The full set of records needs to be retyped exactly.
★ ★ ★ ★
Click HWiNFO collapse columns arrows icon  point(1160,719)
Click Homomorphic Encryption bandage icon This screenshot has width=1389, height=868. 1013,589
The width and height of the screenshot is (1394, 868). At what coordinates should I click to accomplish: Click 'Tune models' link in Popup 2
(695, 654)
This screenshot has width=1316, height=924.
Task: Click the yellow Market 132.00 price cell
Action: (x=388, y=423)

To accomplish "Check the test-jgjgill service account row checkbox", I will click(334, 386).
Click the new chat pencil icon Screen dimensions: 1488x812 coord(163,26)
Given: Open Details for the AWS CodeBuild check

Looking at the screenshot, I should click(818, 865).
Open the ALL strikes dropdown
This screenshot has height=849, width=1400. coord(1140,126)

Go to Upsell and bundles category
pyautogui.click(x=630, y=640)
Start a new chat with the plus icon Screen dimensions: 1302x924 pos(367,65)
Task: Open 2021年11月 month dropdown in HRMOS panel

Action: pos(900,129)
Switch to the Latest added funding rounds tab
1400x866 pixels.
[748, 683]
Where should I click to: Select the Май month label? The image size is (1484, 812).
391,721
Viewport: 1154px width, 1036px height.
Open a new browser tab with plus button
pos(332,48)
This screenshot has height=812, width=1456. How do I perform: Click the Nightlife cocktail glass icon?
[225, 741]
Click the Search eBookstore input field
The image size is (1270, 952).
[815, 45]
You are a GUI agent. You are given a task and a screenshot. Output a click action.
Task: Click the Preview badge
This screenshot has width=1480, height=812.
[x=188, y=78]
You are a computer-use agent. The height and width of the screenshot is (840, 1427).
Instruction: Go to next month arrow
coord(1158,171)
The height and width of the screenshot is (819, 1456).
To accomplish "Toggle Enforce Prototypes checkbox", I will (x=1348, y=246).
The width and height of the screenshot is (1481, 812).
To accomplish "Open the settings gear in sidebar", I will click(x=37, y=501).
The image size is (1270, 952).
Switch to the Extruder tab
★ ★ ★ ★
> _Expected answer_
Click HWiNFO collapse columns arrows icon  point(1160,719)
Click Homomorphic Encryption bandage icon This screenshot has width=1389, height=868. 1013,589
The width and height of the screenshot is (1394, 868). At what coordinates should I click to accomplish: Click 'Tune models' link in Popup 2
(695, 654)
This screenshot has width=1316, height=924.
Task: Click the yellow Market 132.00 price cell
Action: (x=388, y=423)

To accomplish "Check the test-jgjgill service account row checkbox", I will click(334, 386).
Click the new chat pencil icon Screen dimensions: 1488x812 coord(163,26)
Given: Open Details for the AWS CodeBuild check

Looking at the screenshot, I should click(818, 865).
Open the ALL strikes dropdown
This screenshot has height=849, width=1400. coord(1140,126)

Go to Upsell and bundles category
pyautogui.click(x=630, y=640)
Start a new chat with the plus icon Screen dimensions: 1302x924 pos(367,65)
Task: Open 2021年11月 month dropdown in HRMOS panel

Action: pos(900,129)
Switch to the Latest added funding rounds tab
1400x866 pixels.
[748, 683]
Where should I click to: Select the Май month label? The image size is (1484, 812).
391,721
Viewport: 1154px width, 1036px height.
Open a new browser tab with plus button
pos(332,48)
This screenshot has height=812, width=1456. How do I perform: Click the Nightlife cocktail glass icon?
[225, 741]
Click the Search eBookstore input field
The image size is (1270, 952).
[815, 45]
You are a GUI agent. You are given a task and a screenshot. Output a click action.
Task: Click the Preview badge
This screenshot has width=1480, height=812.
[x=188, y=78]
You are a computer-use agent. The height and width of the screenshot is (840, 1427).
Instruction: Go to next month arrow
coord(1158,171)
The height and width of the screenshot is (819, 1456).
To accomplish "Toggle Enforce Prototypes checkbox", I will (x=1348, y=246).
The width and height of the screenshot is (1481, 812).
To accomplish "Open the settings gear in sidebar", I will click(x=37, y=501).
The image size is (1270, 952).
Switch to the Extruder tab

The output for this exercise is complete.